Start of Data records
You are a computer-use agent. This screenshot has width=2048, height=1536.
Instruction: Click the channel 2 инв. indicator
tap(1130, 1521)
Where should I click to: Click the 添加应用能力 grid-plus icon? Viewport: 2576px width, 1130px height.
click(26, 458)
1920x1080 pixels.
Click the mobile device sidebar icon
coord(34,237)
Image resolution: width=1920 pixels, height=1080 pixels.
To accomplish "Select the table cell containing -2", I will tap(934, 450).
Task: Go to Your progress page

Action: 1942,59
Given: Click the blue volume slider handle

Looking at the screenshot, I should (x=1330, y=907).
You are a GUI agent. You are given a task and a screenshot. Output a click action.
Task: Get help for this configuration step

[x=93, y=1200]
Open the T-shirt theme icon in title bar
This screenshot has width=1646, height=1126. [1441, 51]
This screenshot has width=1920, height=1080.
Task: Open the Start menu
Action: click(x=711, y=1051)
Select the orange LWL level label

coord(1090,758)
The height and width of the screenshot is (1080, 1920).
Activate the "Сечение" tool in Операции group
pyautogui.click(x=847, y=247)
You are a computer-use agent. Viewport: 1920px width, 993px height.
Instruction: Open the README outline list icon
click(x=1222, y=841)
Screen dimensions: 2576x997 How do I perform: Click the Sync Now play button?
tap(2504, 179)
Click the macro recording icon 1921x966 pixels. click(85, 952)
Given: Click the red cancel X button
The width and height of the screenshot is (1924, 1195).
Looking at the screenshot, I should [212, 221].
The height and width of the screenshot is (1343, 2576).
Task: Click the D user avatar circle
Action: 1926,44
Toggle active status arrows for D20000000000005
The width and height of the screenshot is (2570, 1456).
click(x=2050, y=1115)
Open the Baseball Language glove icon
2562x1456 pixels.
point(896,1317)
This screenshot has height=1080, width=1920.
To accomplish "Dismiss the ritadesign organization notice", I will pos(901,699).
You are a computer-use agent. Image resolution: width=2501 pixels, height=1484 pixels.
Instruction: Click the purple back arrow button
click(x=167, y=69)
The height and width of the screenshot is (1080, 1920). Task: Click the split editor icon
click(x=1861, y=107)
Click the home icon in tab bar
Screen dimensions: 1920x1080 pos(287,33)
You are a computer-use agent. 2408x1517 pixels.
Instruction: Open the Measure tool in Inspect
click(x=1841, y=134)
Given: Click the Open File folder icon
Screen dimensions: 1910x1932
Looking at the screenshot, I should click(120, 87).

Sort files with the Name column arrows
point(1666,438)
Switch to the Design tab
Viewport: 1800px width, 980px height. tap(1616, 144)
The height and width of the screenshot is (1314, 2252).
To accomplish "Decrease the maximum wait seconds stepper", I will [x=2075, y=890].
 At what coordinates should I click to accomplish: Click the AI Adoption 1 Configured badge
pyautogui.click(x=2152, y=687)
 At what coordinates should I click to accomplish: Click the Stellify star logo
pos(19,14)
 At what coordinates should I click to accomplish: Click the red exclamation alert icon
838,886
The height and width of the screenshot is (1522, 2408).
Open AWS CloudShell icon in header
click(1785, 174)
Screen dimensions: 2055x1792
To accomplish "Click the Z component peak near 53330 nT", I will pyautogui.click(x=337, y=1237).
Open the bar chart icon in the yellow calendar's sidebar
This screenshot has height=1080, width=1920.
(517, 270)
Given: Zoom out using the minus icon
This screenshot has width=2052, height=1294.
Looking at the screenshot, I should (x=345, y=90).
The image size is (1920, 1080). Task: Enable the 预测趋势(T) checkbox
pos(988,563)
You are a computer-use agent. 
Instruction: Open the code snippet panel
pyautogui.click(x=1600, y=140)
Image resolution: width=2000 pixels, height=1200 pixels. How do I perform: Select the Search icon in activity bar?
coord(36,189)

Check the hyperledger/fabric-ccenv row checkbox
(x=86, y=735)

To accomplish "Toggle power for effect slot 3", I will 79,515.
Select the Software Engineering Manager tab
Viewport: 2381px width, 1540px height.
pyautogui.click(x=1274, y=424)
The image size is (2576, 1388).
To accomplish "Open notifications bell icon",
End of Data records
Requirement » Each line above should be copied exactly, with no line missing.

Answer box »
You are a computer-use agent. This screenshot has width=2048, height=1536.
Instruction: Click the channel 2 инв. indicator
tap(1130, 1521)
Where should I click to: Click the 添加应用能力 grid-plus icon? Viewport: 2576px width, 1130px height.
click(26, 458)
1920x1080 pixels.
Click the mobile device sidebar icon
coord(34,237)
Image resolution: width=1920 pixels, height=1080 pixels.
To accomplish "Select the table cell containing -2", I will tap(934, 450).
Task: Go to Your progress page

Action: 1942,59
Given: Click the blue volume slider handle

Looking at the screenshot, I should (x=1330, y=907).
You are a GUI agent. You are given a task and a screenshot. Output a click action.
Task: Get help for this configuration step

[x=93, y=1200]
Open the T-shirt theme icon in title bar
This screenshot has width=1646, height=1126. [1441, 51]
This screenshot has width=1920, height=1080.
Task: Open the Start menu
Action: click(x=711, y=1051)
Select the orange LWL level label

coord(1090,758)
The height and width of the screenshot is (1080, 1920).
Activate the "Сечение" tool in Операции group
pyautogui.click(x=847, y=247)
You are a computer-use agent. Viewport: 1920px width, 993px height.
Instruction: Open the README outline list icon
click(x=1222, y=841)
Screen dimensions: 2576x997 How do I perform: Click the Sync Now play button?
tap(2504, 179)
Click the macro recording icon 1921x966 pixels. click(85, 952)
Given: Click the red cancel X button
The width and height of the screenshot is (1924, 1195).
Looking at the screenshot, I should [212, 221].
The height and width of the screenshot is (1343, 2576).
Task: Click the D user avatar circle
Action: 1926,44
Toggle active status arrows for D20000000000005
The width and height of the screenshot is (2570, 1456).
click(x=2050, y=1115)
Open the Baseball Language glove icon
2562x1456 pixels.
point(896,1317)
This screenshot has height=1080, width=1920.
To accomplish "Dismiss the ritadesign organization notice", I will pos(901,699).
You are a computer-use agent. Image resolution: width=2501 pixels, height=1484 pixels.
Instruction: Click the purple back arrow button
click(x=167, y=69)
The height and width of the screenshot is (1080, 1920). Task: Click the split editor icon
click(x=1861, y=107)
Click the home icon in tab bar
Screen dimensions: 1920x1080 pos(287,33)
You are a computer-use agent. 2408x1517 pixels.
Instruction: Open the Measure tool in Inspect
click(x=1841, y=134)
Given: Click the Open File folder icon
Screen dimensions: 1910x1932
Looking at the screenshot, I should click(120, 87).

Sort files with the Name column arrows
point(1666,438)
Switch to the Design tab
Viewport: 1800px width, 980px height. tap(1616, 144)
The height and width of the screenshot is (1314, 2252).
To accomplish "Decrease the maximum wait seconds stepper", I will [x=2075, y=890].
 At what coordinates should I click to accomplish: Click the AI Adoption 1 Configured badge
pyautogui.click(x=2152, y=687)
 At what coordinates should I click to accomplish: Click the Stellify star logo
pos(19,14)
 At what coordinates should I click to accomplish: Click the red exclamation alert icon
838,886
The height and width of the screenshot is (1522, 2408).
Open AWS CloudShell icon in header
click(1785, 174)
Screen dimensions: 2055x1792
To accomplish "Click the Z component peak near 53330 nT", I will pyautogui.click(x=337, y=1237).
Open the bar chart icon in the yellow calendar's sidebar
This screenshot has height=1080, width=1920.
(517, 270)
Given: Zoom out using the minus icon
This screenshot has width=2052, height=1294.
Looking at the screenshot, I should (x=345, y=90).
The image size is (1920, 1080). Task: Enable the 预测趋势(T) checkbox
pos(988,563)
You are a computer-use agent. 
Instruction: Open the code snippet panel
pyautogui.click(x=1600, y=140)
Image resolution: width=2000 pixels, height=1200 pixels. How do I perform: Select the Search icon in activity bar?
coord(36,189)

Check the hyperledger/fabric-ccenv row checkbox
(x=86, y=735)

To accomplish "Toggle power for effect slot 3", I will 79,515.
Select the Software Engineering Manager tab
Viewport: 2381px width, 1540px height.
pyautogui.click(x=1274, y=424)
The image size is (2576, 1388).
To accomplish "Open notifications bell icon",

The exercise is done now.